The WebSocket API provides low-level access to Deepslate Realtime for server-side integrations. Use this for telephony backends, SIP gateways, or custom voice pipelines.
This interface is for server-side use only. End users should connect through WebRTC or your application’s frontend. Never expose your API key to clients.
Prerequisites
npm install ws protobufjs
Connect
Connect to the WebSocket endpoint with your API key in the headers:
import WebSocket from 'ws';
import protobuf from 'protobufjs';
const ws = new WebSocket('wss://app.phonebot.io/v1/realtime', {
headers: {
'Authorization': 'Bearer YOUR_API_KEY'
}
});
ws.binaryType = 'arraybuffer';
ws.on('open', () => {
console.log('Connected');
// Initialize session immediately after connecting
});
ws.on('message', (data) => {
// Handle incoming protobuf messages
});
ws.on('close', (code, reason) => {
console.log(`Disconnected: ${code}`);
});
Initialize Session
The first message must be an InitializeSessionRequest to configure audio format, VAD, and model behavior:
// Load protobuf definitions
const root = await protobuf.load('realtime.proto');
const ServiceBoundMessage = root.lookupType('eu.deepslate.realtime.speeq.ServiceBoundMessage');
const ClientBoundMessage = root.lookupType('eu.deepslate.realtime.speeq.ClientBoundMessage');
// Build initialization message
const initMessage = ServiceBoundMessage.create({
initializeSessionRequest: {
inputAudioLine: {
sampleRate: 16000,
channelCount: 1,
sampleFormat: 1 // SIGNED_16_BIT
},
outputAudioLine: {
sampleRate: 16000,
channelCount: 1,
sampleFormat: 1 // SIGNED_16_BIT
},
vadConfiguration: {
confidenceThreshold: 0.5,
minVolume: 0,
startDuration: { seconds: 0, nanos: 300000000 }, // 300ms
stopDuration: { seconds: 0, nanos: 700000000 }, // 700ms
backbufferDuration: { seconds: 1, nanos: 0 } // 1s
},
inferenceConfiguration: {
systemPrompt: 'You are a helpful assistant.'
}
}
});
// Send as binary protobuf
const buffer = ServiceBoundMessage.encode(initMessage).finish();
ws.send(buffer);
See the API Reference for all configuration options including TTS providers and tool definitions.
Send Audio
Stream audio as UserInput messages.
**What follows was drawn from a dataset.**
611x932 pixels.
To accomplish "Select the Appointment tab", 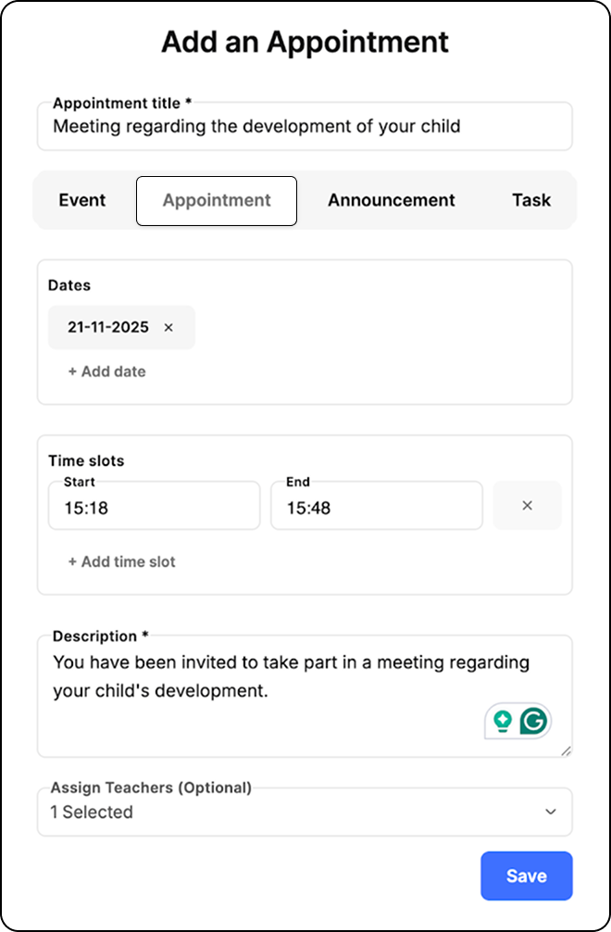I will 217,201.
Audio must match your inputAudioLine configuration:
let packetId = 0;
function sendAudio(pcmBuffer) {
const message = ServiceBoundMessage.create({
userInput: {
packetId: packetId++,
audioData: {
data: pcmBuffer // Raw PCM bytes matching your config
}
}
});
const buffer = ServiceBoundMessage.encode(message).finish();
ws.send(buffer);
}
Audio format must exactly match your session configuration. For 16-bit signed PCM at 16kHz mono, each sample is 2 bytes, little-endian.
Handle Responses
The server sends ClientBoundMessage with one of several payload types:
ws.on('message', (data) => {
const message = ClientBoundMessage.decode(new Uint8Array(data));
if (message.modelTextFragment) {
// Streamed text tokens (when TTS is not configured)
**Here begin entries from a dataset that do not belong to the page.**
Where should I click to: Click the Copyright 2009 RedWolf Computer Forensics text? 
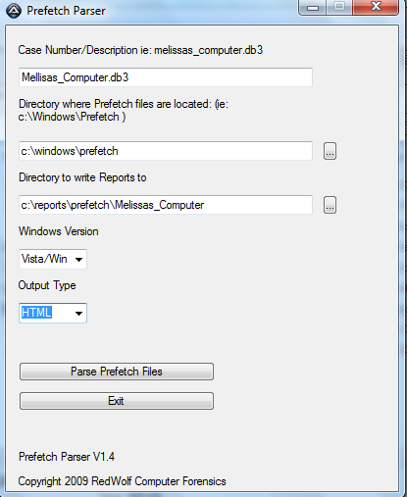pos(122,481)
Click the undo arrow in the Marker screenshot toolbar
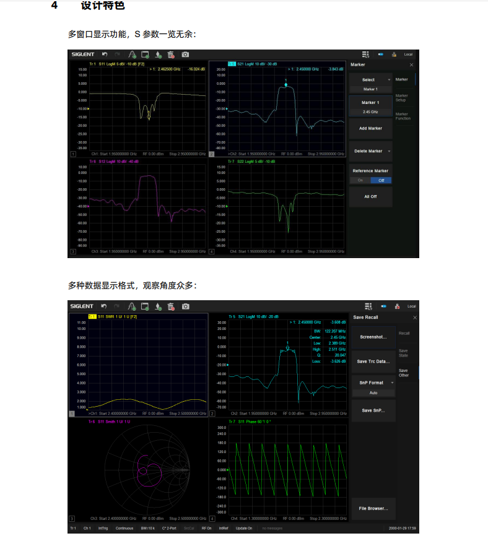The height and width of the screenshot is (541, 488). click(104, 54)
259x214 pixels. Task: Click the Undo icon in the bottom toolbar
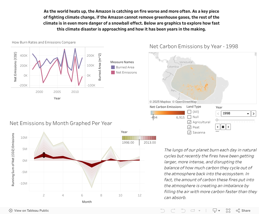click(x=162, y=210)
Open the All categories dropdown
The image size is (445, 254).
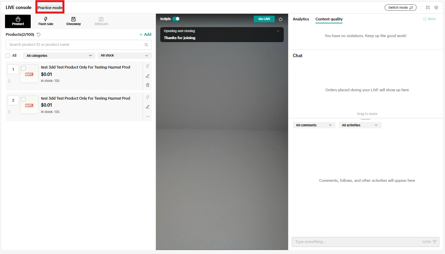click(59, 55)
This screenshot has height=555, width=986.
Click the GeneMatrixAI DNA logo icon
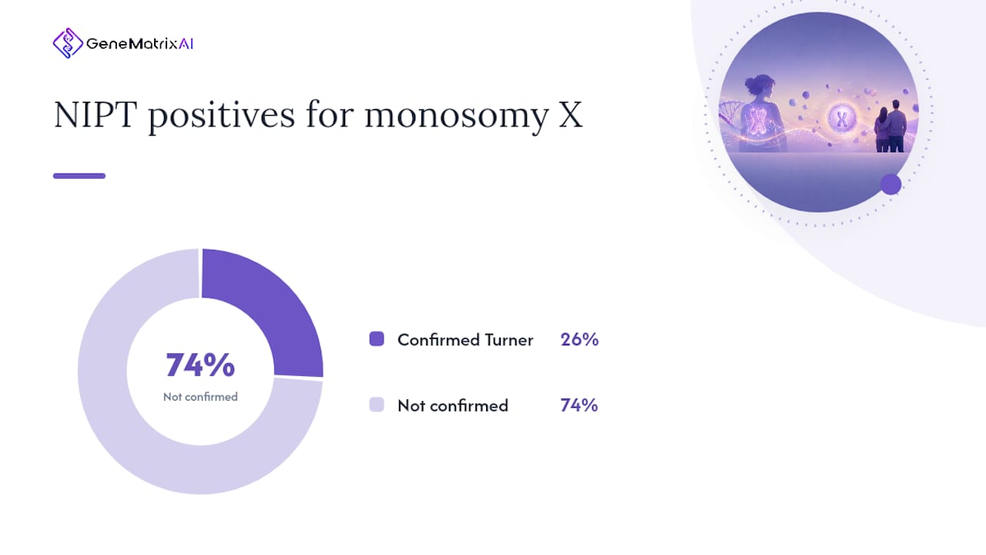pyautogui.click(x=68, y=43)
process.stdout.write(message.modelTextFragment.text);
}
if (message.modelAudioChunk) {
// TTS audio output
const audioData = message.modelAudioChunk.audio.data;
const transcript = message.modelAudioChunk.transcript;
// Queue audio for playback
playAudio(audioData);
}
if (message.playbackClearBuffer) {
// User interrupted - clear any buffered audio immediately
clearAudioQueue();
}
});
Handle Interruptions
When the user starts speaking while audio is playing, the server sends PlaybackClearBuffer. You should immediately discard any queued audio that hasn’t played yet:
let audioQueue = [];
function playAudio(data) {
audioQueue.push(data);
// Process queue...
}
function clearAudioQueue() {
audioQueue = [];
// Also stop any currently playing audio
}
Enable the model to call functions by defining tools and handling requests.
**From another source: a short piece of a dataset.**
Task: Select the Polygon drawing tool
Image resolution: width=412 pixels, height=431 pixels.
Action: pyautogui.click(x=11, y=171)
Send an UpdateToolDefinitionsRequest to register available tools. Each tool needs a name, description, and JSON Schema parameters:
function updateTools() {
const message = ServiceBoundMessage.create({
updateToolDefinitionsRequest: {
toolDefinitions: [
{
name: 'get_weather',
description: 'Get current weather for a location',
parameters: {
fields: {
location: {
kind: { stringValue: 'string' }
}
}
}
},
{
name: 'get_time',
description: 'Get the current time',
parameters: {}
}
]
}
});
ws.send(ServiceBoundMessage.encode(message).finish());
}
Calling UpdateToolDefinitionsRequest replaces all existing tools. Send an empty array to clear all tools.
When the model wants to use a tool, you receive a ToolCallRequest. You must respond with a ToolCallResponse:
ws.on('message', (data) => {
const message = ClientBoundMessage.decode(new Uint8Array(data));
if (message.toolCallRequest) {
const { id, name, parameters } = message.toolCallRequest;
// Execute the tool
const result = executeToolCall(name, parameters);
// Send the response (required for every request)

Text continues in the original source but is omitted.